In First Year, Biden Spreads Pain and Suffering Around the World

By | January 20, 2022

WASHINGTON, D.C. January 20 (C-Fam) In his first 12 months in office, President Joe Biden has shown himself to be more aggressive on international social policy than either Barack Obama or Bill Clinton.

He started immediately upon taking office by rescinding the U.S. ban on funding foreign groups that promote abortion, known as the Mexico City Policy, which Donald Trump had expanded to cover all global health aid.

Biden also withdrew the U.S. from the Geneva Consensus Declaration, in which over 30 countries reaffirmed their commitment to improving global women’s health while insisting that such efforts did not include abortion, which is not a human right.

Biden dissolved the Commission on Unalienable Rights, which Trump’s Secretary of State Mike Pompeo had convened to explore the ways in which the concept of human rights has been politicized and distorted.

He replaced Trump’s gender strategy with one that promotes abortion and LGBTQ rights.

Biden fired pro-life advocates from Presidential Commissions while appointing pro-abortion nominees to lead federal agencies, including the appointment of pro-abortion lawyer Sarah Cleveland as a legal advisor to the State Department, the choice of Geeta Rao Gupta to be the head of the State Department’s Office for Global Women’s Issues, and the selection of Cathy Russell to lead UNICEF, the UN’s children’s agency.

Biden reinstated and increased funding to the UN Population Fund (UNFPA), becoming the first U.S. president to contribute to its thematic fund, UNFPA Supplies, which distributes abortion drugs and devices.

Biden supported the repeal of the Helms Amendment, which forbids U.S. foreign assistance from directly funding the promotion or provision of abortion, though this would require an act of Congress.  In the meantime, his administration has shown signs of willingness to redefine the amendment to include exceptions.  Biden’s White House also issued a memo supporting legislation declaring abortion to be a human right.

The Biden administration signaled support for ratifying more UN human rights treaties.

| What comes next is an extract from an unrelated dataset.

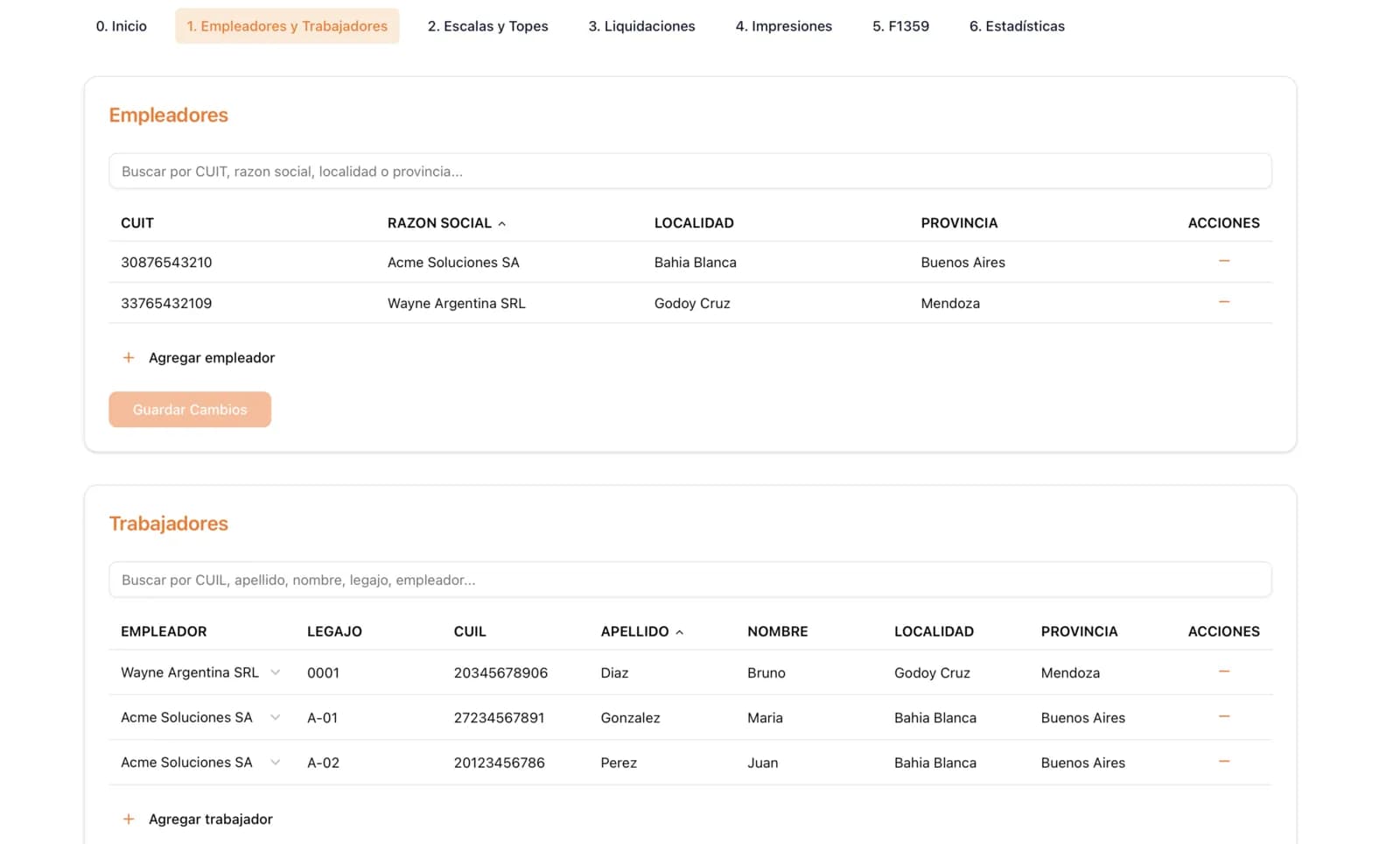
Task: Delete worker Gonzalez Maria using minus icon
Action: pos(1223,717)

He also wants to use legislation to prevent any future Republican president from reintroducing the Mexico City Policy.

The Biden administration has moved steadily toward promoting the decriminalization of prostitution, including by adopting the term “sex work,” used by activists to legitimize the sale of sex as a type of work like any other.

He established a Gender Policy Council which will advance gender ideology around the world, and which is his primary mechanism of engaging with pro-abortion organizations on policy issues. He has also restored the practice begun under former President Barack Obama to include abortion in the annual State Department Human Rights Report under the heading of
“reproductive rights.”

Global support for sexual orientation and gender identity as human rights categories remained a part of U.S. policy under Trump’s administration, though it was promoted less aggressively than under former Obama.  Under Biden, who previously served as Obama’s vice-president, support for the LGBTQ agenda has become a whole-of-government mandate.

He allocated $10 million to the “Global Equality Fund,” which would will allow the U.S. government to blacklist foreign religious leaders who speak out in favor of the natural family and against homosexuality or gender ideology.

This fall, the Biden administration threw its weight behind the inclusion of “sexual orientation and gender identity” language in a UN General Assembly resolution on support for fair elections.  Though many countries expressed their outrage in oral statements, they allowed the resolution to be adopted by consensus.